WHAT YOU NEED TO DO:
Would you copy each line of the data below that has "sidebar"?

Saved data entries:

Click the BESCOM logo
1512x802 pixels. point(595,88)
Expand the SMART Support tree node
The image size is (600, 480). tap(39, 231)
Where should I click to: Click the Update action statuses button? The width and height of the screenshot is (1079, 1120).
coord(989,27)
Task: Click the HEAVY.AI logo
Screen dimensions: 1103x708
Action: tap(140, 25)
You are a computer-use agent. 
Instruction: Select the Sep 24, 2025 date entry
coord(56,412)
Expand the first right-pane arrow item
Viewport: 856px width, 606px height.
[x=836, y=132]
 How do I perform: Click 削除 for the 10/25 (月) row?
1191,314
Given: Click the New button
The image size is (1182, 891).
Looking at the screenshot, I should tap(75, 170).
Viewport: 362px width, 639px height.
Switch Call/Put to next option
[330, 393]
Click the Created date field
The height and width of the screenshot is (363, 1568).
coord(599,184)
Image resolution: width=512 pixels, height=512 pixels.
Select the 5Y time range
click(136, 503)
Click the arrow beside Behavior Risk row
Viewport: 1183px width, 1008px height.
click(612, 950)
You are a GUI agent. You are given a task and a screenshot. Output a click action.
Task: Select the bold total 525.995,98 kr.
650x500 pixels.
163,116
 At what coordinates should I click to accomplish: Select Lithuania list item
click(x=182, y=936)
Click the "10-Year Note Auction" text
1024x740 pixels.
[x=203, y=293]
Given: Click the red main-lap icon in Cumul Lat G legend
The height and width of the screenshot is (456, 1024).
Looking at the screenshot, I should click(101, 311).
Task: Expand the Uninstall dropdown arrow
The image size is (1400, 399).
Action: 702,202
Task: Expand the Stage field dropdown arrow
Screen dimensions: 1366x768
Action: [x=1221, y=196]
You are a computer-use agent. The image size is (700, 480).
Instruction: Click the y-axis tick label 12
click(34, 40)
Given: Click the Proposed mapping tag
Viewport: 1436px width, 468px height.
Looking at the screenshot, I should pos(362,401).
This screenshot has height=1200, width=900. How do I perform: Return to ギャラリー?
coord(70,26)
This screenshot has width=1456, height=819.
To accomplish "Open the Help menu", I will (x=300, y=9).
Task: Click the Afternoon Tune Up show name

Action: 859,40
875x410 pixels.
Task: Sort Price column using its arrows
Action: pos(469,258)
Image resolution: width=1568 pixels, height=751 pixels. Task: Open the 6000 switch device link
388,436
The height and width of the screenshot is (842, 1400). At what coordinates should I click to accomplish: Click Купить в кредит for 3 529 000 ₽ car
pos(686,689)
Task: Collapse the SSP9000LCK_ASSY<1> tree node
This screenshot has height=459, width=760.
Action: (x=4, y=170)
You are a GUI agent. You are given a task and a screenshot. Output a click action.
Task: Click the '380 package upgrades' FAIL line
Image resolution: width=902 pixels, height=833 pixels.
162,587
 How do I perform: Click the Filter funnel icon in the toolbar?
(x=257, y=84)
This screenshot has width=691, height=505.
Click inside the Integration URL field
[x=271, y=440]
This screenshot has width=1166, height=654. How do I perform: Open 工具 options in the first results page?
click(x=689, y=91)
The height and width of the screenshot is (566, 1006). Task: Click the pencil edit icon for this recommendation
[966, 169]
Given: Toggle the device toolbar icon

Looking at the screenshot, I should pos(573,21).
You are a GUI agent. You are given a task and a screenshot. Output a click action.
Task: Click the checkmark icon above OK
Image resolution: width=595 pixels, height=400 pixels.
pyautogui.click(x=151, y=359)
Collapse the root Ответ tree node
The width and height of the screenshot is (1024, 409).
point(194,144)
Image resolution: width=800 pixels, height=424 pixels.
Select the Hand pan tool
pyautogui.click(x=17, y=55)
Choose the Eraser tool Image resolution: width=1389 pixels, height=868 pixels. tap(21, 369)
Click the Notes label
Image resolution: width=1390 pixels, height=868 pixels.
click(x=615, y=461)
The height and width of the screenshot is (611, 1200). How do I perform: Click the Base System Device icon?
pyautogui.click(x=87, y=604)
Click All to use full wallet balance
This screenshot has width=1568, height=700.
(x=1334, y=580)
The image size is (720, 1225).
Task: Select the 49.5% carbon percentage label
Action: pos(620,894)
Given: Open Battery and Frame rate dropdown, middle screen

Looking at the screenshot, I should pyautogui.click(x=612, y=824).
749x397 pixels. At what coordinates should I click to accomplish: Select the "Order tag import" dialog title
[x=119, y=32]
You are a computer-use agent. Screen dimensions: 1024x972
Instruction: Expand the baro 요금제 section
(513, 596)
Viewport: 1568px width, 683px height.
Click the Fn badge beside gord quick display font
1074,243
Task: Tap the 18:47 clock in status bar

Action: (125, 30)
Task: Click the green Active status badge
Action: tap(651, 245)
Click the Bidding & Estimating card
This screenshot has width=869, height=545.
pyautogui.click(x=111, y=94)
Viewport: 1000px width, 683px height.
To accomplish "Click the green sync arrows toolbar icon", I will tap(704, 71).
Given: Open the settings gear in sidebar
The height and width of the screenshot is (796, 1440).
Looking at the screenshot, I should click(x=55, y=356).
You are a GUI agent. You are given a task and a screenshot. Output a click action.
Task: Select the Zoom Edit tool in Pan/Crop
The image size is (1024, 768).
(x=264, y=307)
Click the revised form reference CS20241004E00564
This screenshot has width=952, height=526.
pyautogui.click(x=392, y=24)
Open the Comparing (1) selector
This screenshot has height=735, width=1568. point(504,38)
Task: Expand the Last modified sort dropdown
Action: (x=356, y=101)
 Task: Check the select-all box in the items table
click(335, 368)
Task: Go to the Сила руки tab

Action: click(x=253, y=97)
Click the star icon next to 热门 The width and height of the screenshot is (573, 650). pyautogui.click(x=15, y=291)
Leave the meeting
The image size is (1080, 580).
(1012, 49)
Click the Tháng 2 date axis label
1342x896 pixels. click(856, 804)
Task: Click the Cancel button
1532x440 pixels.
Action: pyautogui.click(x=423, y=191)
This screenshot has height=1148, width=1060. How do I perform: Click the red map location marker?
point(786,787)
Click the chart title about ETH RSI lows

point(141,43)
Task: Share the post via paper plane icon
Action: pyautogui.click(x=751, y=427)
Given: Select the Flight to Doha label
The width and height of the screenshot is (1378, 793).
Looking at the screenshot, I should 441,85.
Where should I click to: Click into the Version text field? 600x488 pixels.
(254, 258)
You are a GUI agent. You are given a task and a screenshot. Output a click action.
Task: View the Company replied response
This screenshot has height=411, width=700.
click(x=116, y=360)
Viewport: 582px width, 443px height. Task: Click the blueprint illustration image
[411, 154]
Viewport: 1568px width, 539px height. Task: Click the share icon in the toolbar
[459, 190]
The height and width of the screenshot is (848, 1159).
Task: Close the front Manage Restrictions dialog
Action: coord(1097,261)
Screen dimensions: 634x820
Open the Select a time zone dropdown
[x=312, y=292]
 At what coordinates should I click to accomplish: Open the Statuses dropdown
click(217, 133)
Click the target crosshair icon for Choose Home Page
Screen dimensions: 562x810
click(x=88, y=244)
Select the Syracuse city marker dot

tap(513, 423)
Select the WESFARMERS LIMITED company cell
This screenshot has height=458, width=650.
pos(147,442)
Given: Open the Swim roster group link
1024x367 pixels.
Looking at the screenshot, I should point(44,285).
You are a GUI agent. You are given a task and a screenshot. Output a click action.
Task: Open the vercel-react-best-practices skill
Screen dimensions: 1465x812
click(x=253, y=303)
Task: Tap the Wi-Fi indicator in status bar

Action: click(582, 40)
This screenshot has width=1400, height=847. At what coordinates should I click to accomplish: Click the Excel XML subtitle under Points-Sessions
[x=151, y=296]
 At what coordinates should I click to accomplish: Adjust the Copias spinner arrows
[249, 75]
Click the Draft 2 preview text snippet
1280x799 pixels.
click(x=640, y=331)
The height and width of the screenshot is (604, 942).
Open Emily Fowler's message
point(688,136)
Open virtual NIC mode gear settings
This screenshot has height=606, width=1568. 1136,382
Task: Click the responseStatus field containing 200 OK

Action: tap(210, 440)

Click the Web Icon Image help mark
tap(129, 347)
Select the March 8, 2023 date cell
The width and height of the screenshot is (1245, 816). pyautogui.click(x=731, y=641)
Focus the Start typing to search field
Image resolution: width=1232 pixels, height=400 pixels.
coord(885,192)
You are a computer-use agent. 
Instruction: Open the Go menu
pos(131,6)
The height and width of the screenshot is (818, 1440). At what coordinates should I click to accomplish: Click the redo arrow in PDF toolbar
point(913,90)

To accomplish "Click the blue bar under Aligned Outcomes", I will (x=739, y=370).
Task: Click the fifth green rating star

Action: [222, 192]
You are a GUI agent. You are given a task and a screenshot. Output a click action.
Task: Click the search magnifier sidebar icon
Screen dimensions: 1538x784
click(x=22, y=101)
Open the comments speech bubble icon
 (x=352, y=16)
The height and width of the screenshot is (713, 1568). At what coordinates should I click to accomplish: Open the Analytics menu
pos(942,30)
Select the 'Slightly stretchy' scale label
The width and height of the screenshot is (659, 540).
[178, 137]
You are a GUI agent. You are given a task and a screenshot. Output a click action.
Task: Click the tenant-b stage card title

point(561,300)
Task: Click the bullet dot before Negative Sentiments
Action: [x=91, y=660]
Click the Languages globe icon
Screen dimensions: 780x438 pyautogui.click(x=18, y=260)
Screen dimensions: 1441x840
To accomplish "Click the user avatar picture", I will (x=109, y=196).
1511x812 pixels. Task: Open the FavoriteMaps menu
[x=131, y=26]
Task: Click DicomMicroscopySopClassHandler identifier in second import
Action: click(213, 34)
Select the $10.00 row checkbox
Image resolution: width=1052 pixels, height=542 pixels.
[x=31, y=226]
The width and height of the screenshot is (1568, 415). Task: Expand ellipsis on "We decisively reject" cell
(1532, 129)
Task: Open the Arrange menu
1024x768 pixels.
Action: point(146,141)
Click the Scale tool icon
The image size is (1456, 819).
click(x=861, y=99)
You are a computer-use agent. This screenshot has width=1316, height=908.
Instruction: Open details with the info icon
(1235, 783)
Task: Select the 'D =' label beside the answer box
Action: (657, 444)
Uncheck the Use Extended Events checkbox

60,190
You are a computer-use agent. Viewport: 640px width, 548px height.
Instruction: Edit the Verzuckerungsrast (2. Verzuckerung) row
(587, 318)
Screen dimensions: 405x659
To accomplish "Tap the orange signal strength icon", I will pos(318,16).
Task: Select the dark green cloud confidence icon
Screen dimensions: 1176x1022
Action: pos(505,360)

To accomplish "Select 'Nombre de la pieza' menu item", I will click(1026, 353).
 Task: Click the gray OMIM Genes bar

OUTPUT OF THE TASK:
Given: Open the settings gear in sidebar
Task: Click the search magnifier sidebar icon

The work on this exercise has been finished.